Find element similarity within a collection of strings without evaluating all element pairs

116 Views Asked by At

So the problem collection is something like:

A = {'abc', 'abc', 'abd', 'bcde', 'acbdg', ...}

Using some type of string metric like Levenshtein distance, it's simple enough to find some sort of heuristic of string similarity between 2 strings.

However, I would like to determine, without evaluating all pairs of strings in the collection (an O(N^2) problem), some type of heuristic based on the entire collection that gives me a good idea of the overall similarity between all the strings.

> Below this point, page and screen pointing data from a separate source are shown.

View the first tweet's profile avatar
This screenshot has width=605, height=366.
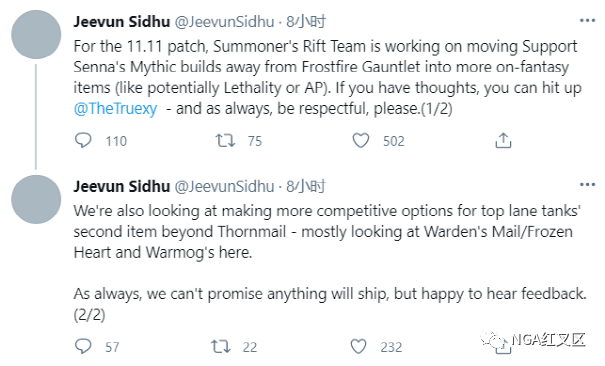pyautogui.click(x=36, y=35)
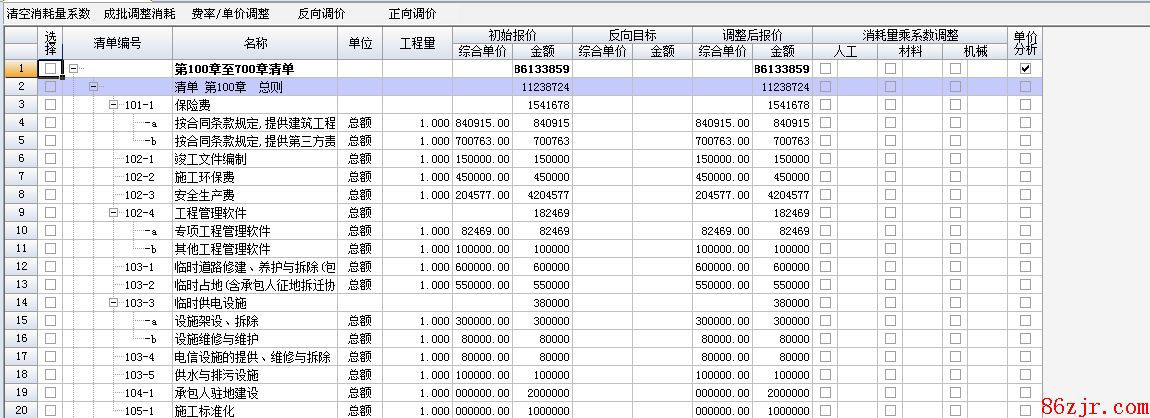Check the 机械 checkbox for 竣工文件编制 row
The height and width of the screenshot is (418, 1150).
coord(956,159)
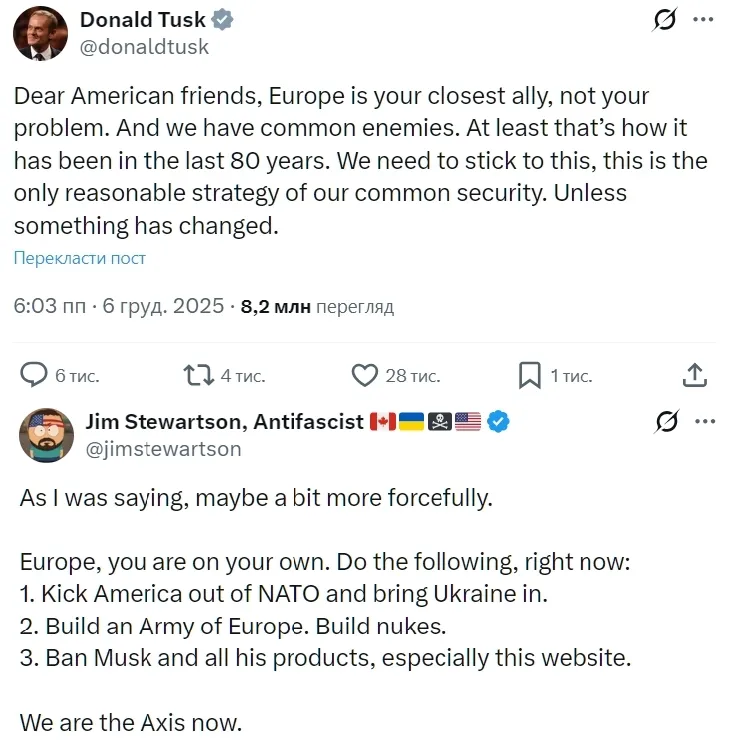The width and height of the screenshot is (734, 745).
Task: Repost Donald Tusk's post
Action: coord(199,375)
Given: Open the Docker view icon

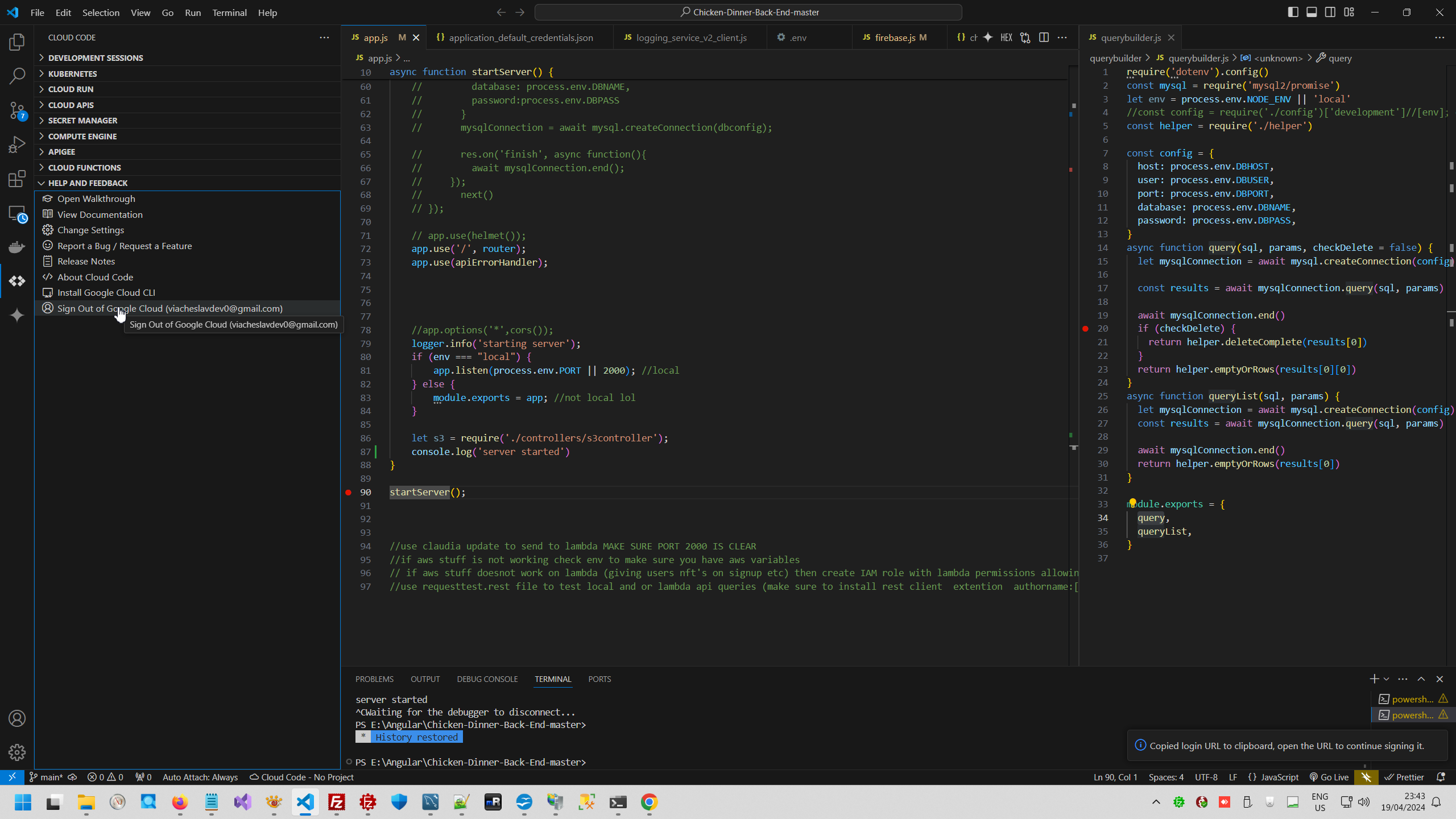Looking at the screenshot, I should click(17, 247).
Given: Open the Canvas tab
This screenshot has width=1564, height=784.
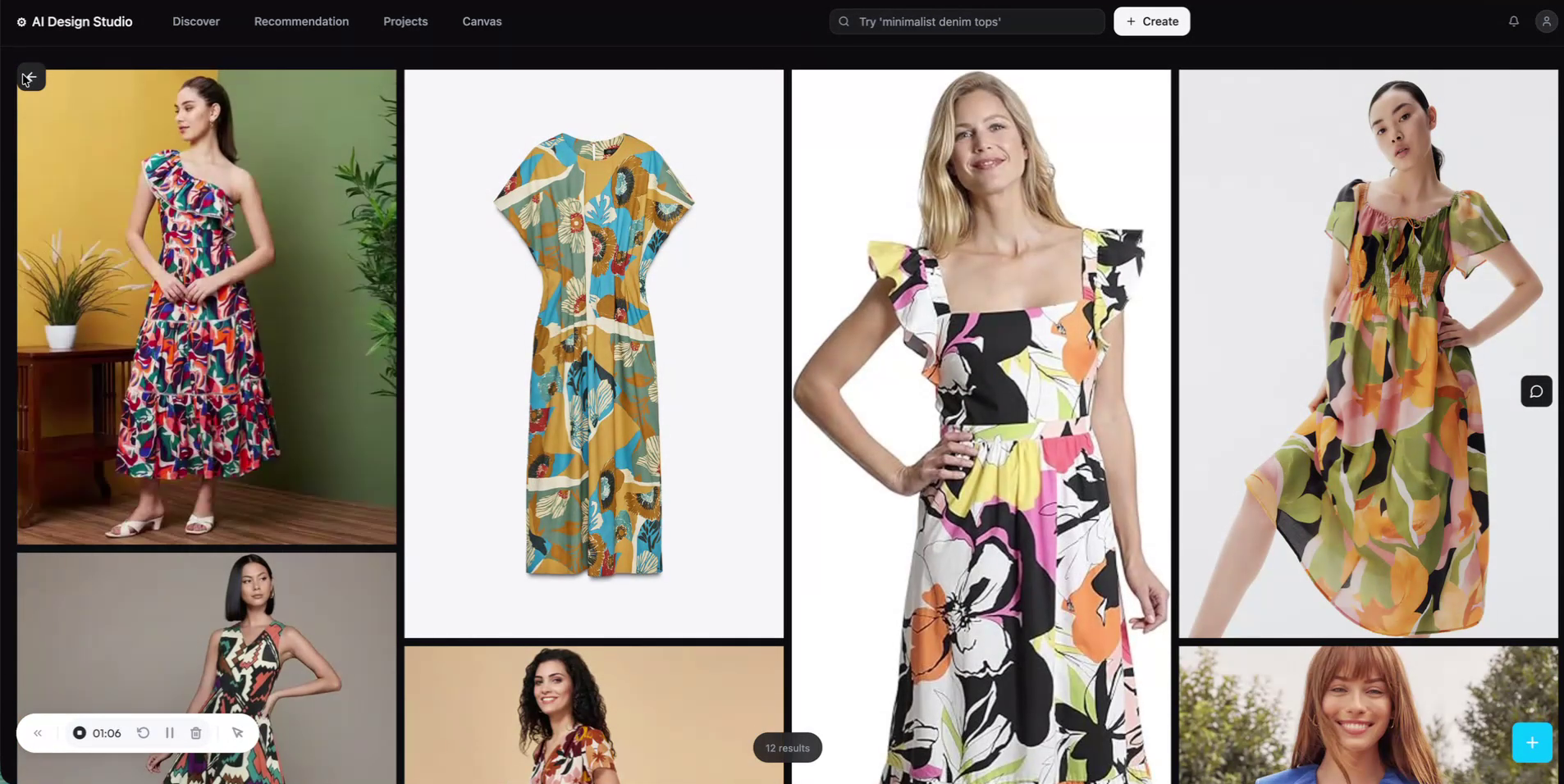Looking at the screenshot, I should (x=482, y=21).
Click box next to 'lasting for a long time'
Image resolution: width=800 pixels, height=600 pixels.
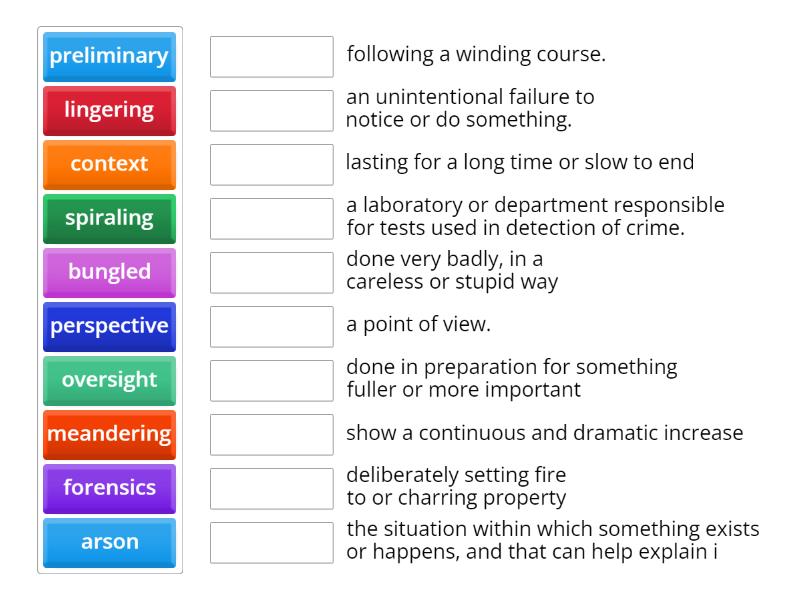[x=271, y=164]
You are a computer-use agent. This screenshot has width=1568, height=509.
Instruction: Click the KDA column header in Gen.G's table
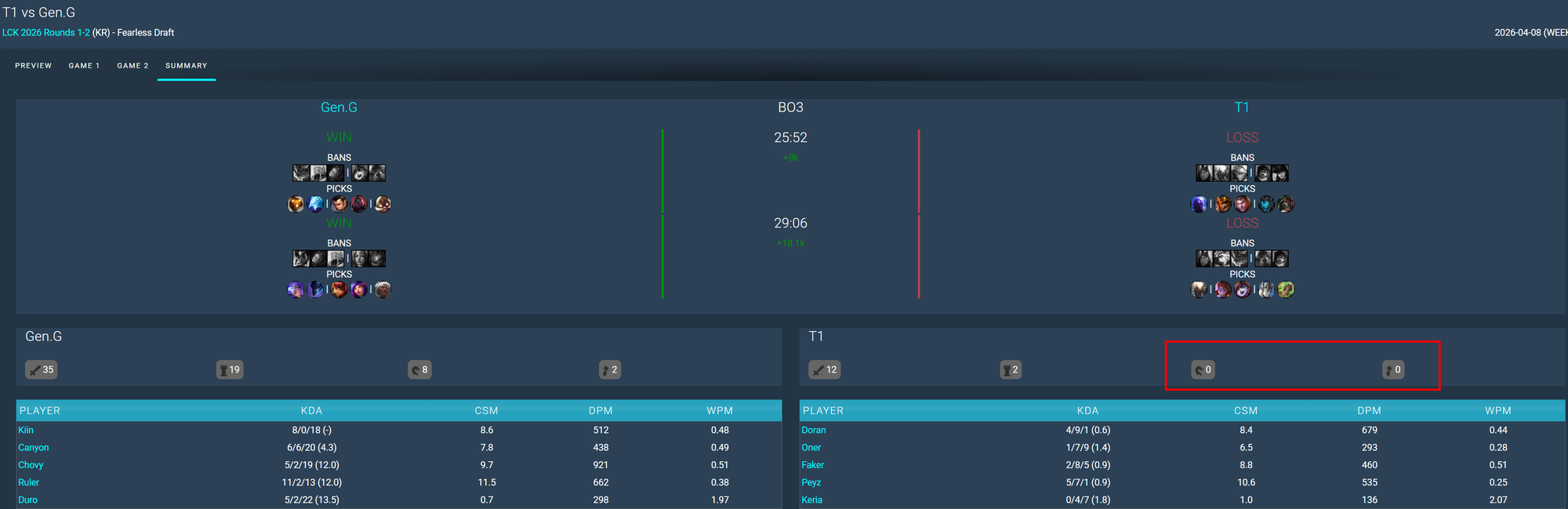click(x=311, y=410)
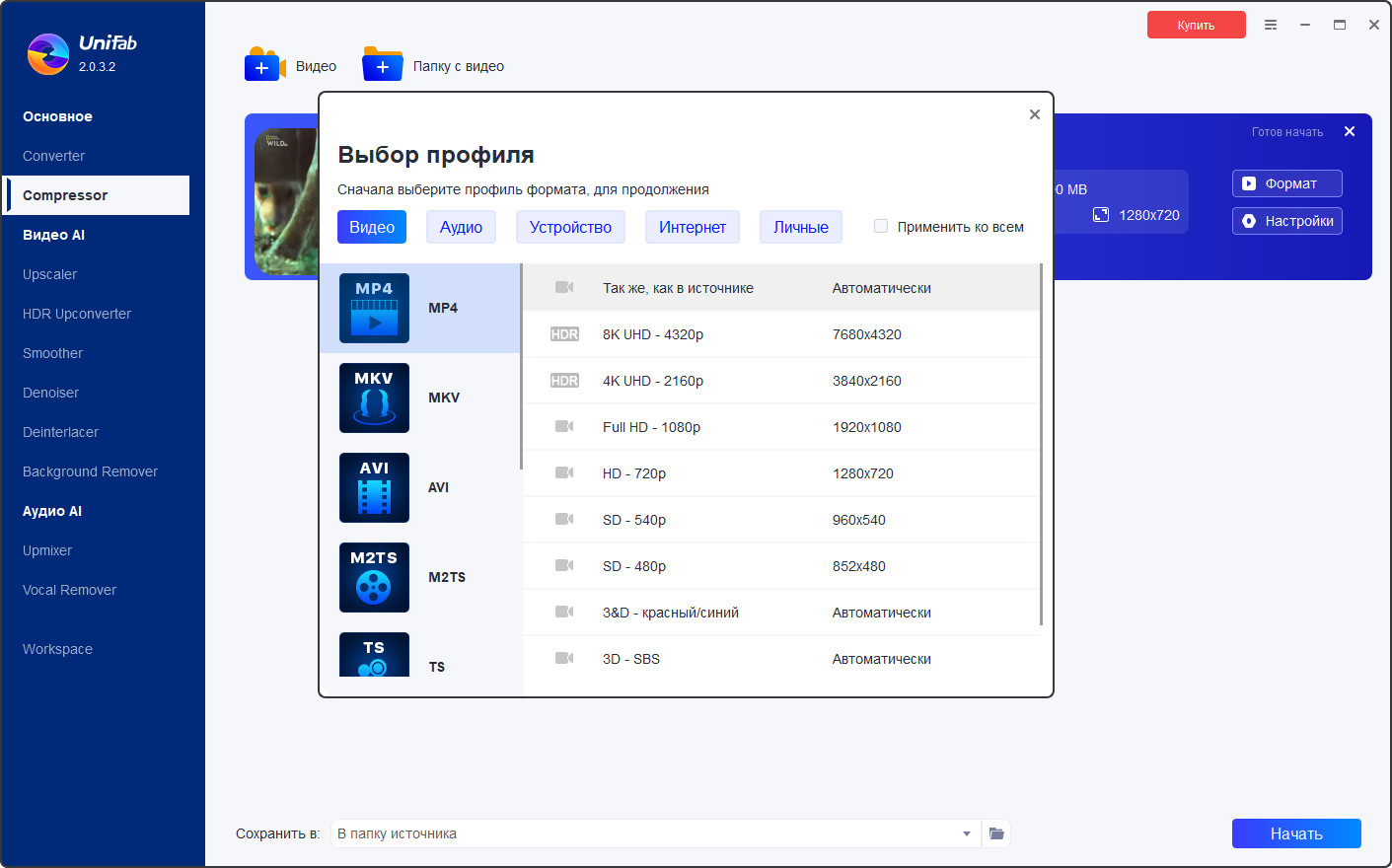Expand the 'Сохранить в' dropdown arrow
This screenshot has width=1392, height=868.
pos(967,833)
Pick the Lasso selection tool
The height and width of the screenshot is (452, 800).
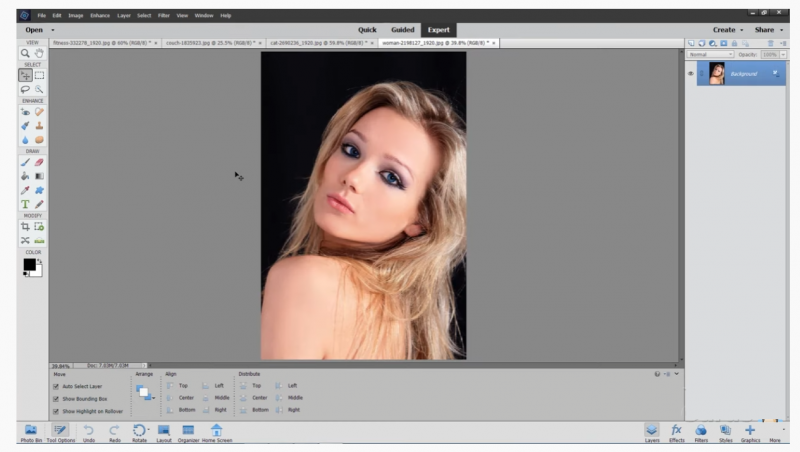point(25,89)
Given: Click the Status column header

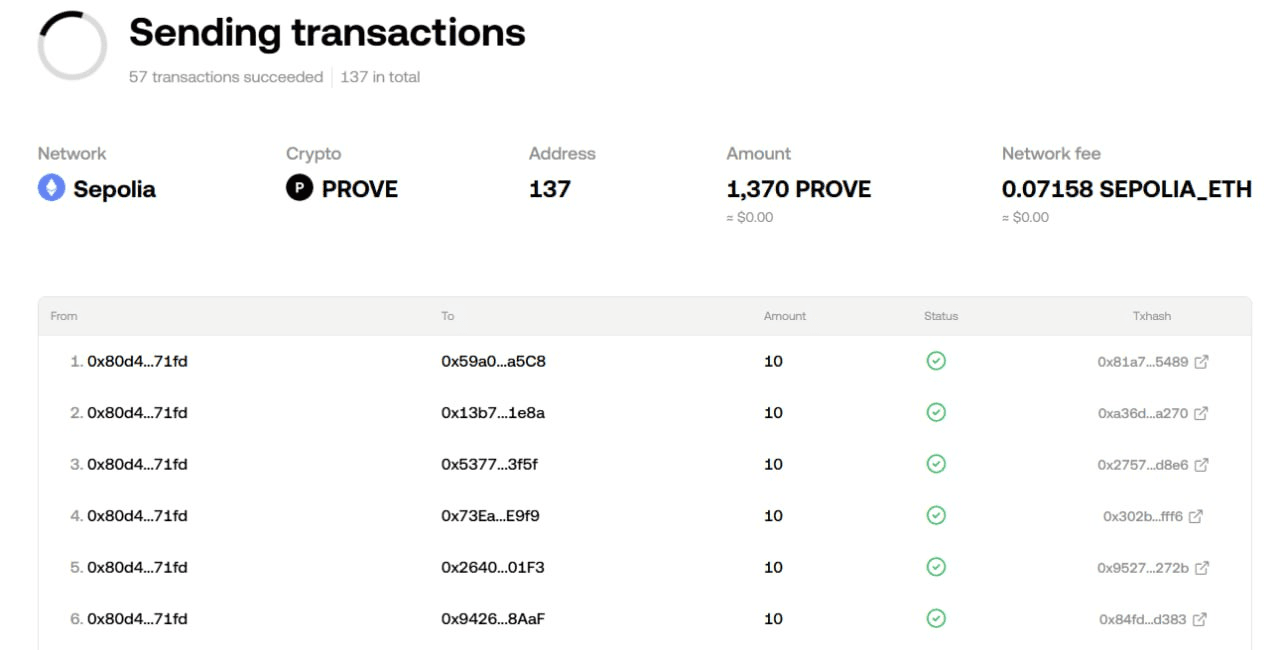Looking at the screenshot, I should [x=940, y=316].
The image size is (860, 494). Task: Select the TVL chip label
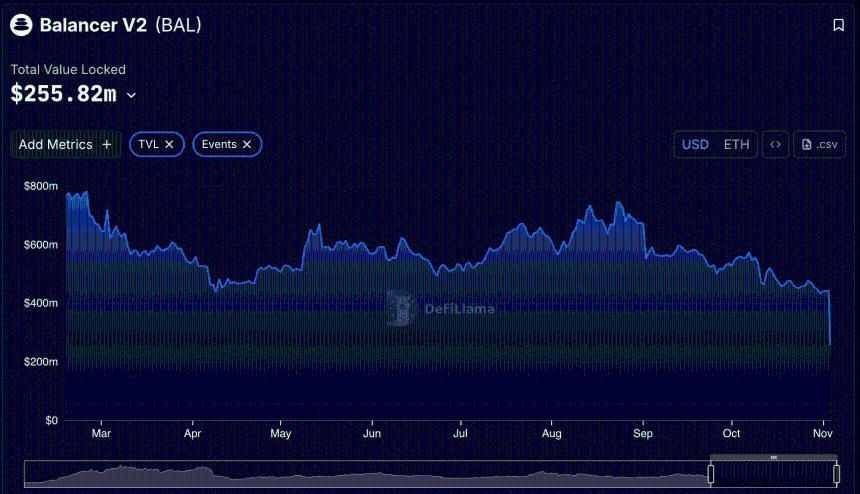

The brute force approach is:

                          Sum(Metric(All Pairs in A))
CollectionSimilarity(A) = ---------------------------
                                 N*(N+1)/2

Is there a way to evaluate the similarity of the entire collection of A without evaluating every pair?

2

There are 2 best solutions below

2
ElKamina On

You can always use some approximation (eg. sampling pairs). Depending on how large N is, this value should converge with NlogN samples.

0
pkuderov On

Since every string is a vector in some metric space (where every char is particular coordinate), my solution is to find the distance between the set A and some point P.

Let's look at one metric's property - the triangle inequality:

Distance(x, y) <= Distance(x, *P*) + Distance(y, *P*)

So we can find an upper bound of Sum(Distance(All pairs in A)) as |A| * Sum(Distance(All elements in A to point P):

  Sum(Distance(x, y))      N * Sum(x, *P*)     Sum(x, *P*)
---------------------- <= ----------------- = ------------
     N*(N+1)/2               N*(N+1)/2          (N+1)/2

This point P can be random point or the center of mass (in this case you find an average radius of set) of set A or empty string (zero point) or anything else. Generally speaking P may be any hyperplane. Anyway you'll find some kind of average radius (or diameter) of your set.
Maybe some linear pre-transformation [of set or coordinate system, which is the same] is good. Or iterate multiple times and on every iteration find the distance to new random hyperplane.

Hope this may help!